Ben & Jerry's co-founder starts cannabis nonprofit to support social causes
Ben Cohen, co-founder of Ben & Jerry's ice cream, has started a new nonprofit business selling cannabis products, with the profits dedicated to social causes.
Ben's Best Blnz or B3, aims to "sell Great Pot and use the power of our business to Right the Wrongs of the War on Drugs," according to its website.
The nonprofit's business strategy involves partnering with for-profit businesses who pay B3 a royalty to use its formulas, packaging and trademarks.
The entirety of those royalty profits, after expenses, will go towards their social mission: getting people convicted of nonviolent, cannabis-related crimes out of jail, getting their criminal records expunged, advocating for marijuana to be removed from the federal government's Schedule 1 list, which includes drugs such as heroin, and investing in Black-owned cannabis businesses.
The website breaks down by percentage how the company's profits will be split, with 80% devoted to grants for Black cannabis entrepreneurs. B3 has also established a low interest loan fund for BIPOC-owned cannabis businesses.

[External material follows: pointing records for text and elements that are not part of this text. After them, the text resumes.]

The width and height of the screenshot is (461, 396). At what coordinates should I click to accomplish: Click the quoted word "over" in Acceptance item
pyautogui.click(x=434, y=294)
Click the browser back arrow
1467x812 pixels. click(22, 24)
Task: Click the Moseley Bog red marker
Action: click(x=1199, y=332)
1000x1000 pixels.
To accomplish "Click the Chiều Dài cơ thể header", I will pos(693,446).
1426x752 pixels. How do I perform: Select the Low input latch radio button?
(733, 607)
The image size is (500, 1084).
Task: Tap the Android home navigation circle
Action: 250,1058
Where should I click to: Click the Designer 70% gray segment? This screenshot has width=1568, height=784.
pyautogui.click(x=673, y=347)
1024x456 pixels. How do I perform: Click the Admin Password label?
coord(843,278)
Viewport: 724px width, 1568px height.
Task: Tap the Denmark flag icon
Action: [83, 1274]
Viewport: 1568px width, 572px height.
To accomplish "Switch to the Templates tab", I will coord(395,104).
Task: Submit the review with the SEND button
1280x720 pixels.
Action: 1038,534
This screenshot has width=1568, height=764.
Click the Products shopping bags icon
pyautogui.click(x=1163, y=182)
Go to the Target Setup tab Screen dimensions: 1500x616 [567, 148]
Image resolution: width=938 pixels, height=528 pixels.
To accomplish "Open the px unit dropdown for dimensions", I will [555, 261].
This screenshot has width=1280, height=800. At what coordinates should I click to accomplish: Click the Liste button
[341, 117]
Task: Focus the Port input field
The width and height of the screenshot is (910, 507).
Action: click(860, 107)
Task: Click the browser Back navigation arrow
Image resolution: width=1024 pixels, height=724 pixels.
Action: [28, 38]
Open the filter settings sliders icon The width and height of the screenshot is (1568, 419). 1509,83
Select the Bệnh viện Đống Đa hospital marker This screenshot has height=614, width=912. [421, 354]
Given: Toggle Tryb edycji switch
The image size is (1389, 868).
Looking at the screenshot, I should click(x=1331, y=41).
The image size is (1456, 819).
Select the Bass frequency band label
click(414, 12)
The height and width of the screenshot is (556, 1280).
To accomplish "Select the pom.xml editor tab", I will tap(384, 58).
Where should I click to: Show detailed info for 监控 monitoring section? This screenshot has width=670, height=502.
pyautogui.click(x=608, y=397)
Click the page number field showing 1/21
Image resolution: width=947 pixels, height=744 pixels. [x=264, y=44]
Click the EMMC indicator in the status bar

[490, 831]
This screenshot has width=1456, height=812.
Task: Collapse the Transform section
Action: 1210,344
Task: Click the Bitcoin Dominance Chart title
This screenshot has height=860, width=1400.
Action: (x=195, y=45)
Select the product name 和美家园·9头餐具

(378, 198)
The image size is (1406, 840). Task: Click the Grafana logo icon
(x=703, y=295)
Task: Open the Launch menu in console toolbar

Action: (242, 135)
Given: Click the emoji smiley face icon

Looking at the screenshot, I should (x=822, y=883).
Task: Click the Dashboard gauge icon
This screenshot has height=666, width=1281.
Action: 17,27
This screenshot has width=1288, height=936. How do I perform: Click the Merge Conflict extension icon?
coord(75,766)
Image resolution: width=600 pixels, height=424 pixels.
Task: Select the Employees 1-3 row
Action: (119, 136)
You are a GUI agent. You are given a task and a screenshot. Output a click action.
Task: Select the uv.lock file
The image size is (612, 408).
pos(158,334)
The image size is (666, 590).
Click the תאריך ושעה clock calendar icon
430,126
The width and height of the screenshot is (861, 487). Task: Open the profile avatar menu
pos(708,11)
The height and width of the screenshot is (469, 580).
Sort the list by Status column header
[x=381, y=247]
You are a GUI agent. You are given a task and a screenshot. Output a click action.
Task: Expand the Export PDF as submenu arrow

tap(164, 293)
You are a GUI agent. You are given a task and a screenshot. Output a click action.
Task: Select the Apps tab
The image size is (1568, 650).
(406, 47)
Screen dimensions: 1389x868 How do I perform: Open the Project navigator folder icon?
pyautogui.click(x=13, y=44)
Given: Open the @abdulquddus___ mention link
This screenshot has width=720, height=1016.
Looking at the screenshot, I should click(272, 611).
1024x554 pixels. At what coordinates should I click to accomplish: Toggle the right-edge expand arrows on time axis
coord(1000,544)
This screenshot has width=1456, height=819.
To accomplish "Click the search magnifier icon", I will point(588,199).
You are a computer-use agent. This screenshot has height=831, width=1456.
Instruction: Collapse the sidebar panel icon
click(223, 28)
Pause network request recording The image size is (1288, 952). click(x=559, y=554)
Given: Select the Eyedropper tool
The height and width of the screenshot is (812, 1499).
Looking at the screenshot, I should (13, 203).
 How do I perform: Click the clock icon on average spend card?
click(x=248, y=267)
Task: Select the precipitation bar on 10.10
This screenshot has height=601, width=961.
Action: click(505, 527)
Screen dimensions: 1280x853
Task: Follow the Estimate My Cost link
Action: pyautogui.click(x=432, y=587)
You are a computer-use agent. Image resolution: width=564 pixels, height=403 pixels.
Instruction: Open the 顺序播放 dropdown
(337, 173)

The remainder of the profits will be donated to the Vermont Racial Justice Alliance and the Last Prisoner Project, an organization that works to remove people convicted of cannabis offenses from jail.
"The War on Drugs (first so named by President Richard Nixon) has targeted lower income Black and Brown people thru over policing, discriminatory prosecution, and discriminatory sentencing," the website reads. "That's why despite using pot at the same rate, Black people are 4 times more likely to be arrested than Whites."
In addition to its goal of freeing those convicted of cannabis offenses, B3 is hoping to encourage sustainability by growing cannabis organically and using packaging with minimal plastic.
Ben Cohen will not take a salary from B3, according to the site.